::: Records provided :::
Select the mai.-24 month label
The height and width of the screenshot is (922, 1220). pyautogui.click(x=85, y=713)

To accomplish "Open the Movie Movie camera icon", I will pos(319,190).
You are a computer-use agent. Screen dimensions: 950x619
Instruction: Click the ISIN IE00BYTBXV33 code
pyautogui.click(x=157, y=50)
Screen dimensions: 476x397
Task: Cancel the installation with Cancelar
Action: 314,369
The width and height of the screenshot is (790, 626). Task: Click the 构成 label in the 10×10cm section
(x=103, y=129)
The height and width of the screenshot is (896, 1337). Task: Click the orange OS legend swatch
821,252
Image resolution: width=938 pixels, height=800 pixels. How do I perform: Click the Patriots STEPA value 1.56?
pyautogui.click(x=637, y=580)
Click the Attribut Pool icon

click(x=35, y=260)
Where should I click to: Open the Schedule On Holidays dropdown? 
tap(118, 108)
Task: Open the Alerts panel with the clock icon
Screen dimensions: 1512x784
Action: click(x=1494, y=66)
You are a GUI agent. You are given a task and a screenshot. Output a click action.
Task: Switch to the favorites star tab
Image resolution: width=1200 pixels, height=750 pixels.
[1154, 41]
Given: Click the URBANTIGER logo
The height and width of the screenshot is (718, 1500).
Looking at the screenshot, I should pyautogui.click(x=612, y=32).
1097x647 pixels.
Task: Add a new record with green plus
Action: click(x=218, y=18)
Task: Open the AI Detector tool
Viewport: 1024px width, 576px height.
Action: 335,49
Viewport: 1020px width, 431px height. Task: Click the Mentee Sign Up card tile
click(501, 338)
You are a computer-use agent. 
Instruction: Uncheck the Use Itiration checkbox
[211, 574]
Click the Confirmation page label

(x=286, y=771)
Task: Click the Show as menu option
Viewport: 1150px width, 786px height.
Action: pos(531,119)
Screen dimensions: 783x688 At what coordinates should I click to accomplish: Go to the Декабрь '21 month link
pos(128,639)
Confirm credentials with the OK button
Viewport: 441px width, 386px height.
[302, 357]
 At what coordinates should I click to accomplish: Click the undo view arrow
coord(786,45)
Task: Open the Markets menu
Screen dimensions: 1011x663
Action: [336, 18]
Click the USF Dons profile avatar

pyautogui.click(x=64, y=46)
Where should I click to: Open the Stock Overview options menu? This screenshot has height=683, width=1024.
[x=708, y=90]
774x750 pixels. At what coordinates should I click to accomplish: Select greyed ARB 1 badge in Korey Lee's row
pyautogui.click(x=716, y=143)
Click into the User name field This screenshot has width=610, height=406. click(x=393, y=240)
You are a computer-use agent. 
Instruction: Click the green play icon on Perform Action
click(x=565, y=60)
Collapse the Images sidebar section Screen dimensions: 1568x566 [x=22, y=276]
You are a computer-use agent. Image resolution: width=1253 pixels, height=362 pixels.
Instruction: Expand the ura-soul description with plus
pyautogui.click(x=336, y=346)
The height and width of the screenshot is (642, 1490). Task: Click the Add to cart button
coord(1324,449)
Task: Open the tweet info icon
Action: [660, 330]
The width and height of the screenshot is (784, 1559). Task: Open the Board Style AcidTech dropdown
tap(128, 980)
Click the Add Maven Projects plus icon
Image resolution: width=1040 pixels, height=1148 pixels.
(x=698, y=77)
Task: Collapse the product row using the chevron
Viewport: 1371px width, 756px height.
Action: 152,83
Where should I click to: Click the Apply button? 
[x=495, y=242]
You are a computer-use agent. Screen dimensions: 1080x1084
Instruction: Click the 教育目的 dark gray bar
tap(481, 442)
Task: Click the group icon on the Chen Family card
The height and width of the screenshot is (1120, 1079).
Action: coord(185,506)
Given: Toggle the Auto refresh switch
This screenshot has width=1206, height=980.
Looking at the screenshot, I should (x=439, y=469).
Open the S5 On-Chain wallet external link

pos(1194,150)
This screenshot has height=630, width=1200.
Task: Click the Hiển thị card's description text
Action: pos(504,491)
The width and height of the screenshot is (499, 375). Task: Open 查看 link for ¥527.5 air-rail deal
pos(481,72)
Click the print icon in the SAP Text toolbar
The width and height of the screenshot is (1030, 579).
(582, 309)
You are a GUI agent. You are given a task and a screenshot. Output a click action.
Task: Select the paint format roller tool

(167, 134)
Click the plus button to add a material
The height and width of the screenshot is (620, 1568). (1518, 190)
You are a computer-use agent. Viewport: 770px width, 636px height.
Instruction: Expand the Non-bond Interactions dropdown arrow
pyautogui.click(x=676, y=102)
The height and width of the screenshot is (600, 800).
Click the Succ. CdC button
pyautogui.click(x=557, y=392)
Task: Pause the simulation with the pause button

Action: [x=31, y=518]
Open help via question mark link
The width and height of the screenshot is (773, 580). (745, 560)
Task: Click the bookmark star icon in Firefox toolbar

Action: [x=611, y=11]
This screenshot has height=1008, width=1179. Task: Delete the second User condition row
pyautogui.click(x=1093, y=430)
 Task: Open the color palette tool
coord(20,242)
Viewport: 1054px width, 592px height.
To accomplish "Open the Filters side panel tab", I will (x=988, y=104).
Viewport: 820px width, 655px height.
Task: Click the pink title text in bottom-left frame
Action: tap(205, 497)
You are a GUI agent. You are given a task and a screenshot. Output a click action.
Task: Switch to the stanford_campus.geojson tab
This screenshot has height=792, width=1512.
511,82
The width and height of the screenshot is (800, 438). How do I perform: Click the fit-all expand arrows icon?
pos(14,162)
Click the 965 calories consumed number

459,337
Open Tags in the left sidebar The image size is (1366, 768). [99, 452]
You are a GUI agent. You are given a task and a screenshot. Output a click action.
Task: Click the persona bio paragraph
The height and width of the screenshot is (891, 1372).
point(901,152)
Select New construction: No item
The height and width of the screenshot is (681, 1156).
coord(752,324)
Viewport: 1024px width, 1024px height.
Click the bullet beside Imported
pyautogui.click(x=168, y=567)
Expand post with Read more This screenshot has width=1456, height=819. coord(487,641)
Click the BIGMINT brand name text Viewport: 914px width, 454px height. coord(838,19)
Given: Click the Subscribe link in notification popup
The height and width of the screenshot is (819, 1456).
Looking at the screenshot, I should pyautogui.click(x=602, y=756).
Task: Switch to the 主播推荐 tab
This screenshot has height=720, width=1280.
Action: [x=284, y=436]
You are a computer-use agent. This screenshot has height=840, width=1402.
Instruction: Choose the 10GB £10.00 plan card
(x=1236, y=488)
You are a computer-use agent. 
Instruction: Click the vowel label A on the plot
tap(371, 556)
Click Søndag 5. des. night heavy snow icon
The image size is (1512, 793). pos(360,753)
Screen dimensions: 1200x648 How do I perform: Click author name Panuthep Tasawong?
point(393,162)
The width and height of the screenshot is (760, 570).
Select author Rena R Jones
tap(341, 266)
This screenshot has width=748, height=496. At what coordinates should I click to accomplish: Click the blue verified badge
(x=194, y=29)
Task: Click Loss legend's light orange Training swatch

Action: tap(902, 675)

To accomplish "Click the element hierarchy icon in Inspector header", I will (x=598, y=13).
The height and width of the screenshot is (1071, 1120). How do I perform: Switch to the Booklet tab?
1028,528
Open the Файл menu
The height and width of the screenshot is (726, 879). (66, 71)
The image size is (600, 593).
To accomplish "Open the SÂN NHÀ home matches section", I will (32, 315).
:::
▶ _What the exercise asks_
Only lines with the word "sidebar" should be collected from the material.

▶ _Written answer_
Collapse the Images sidebar section Screen dimensions: 1568x566 [x=22, y=276]
Open Tags in the left sidebar The image size is (1366, 768). [99, 452]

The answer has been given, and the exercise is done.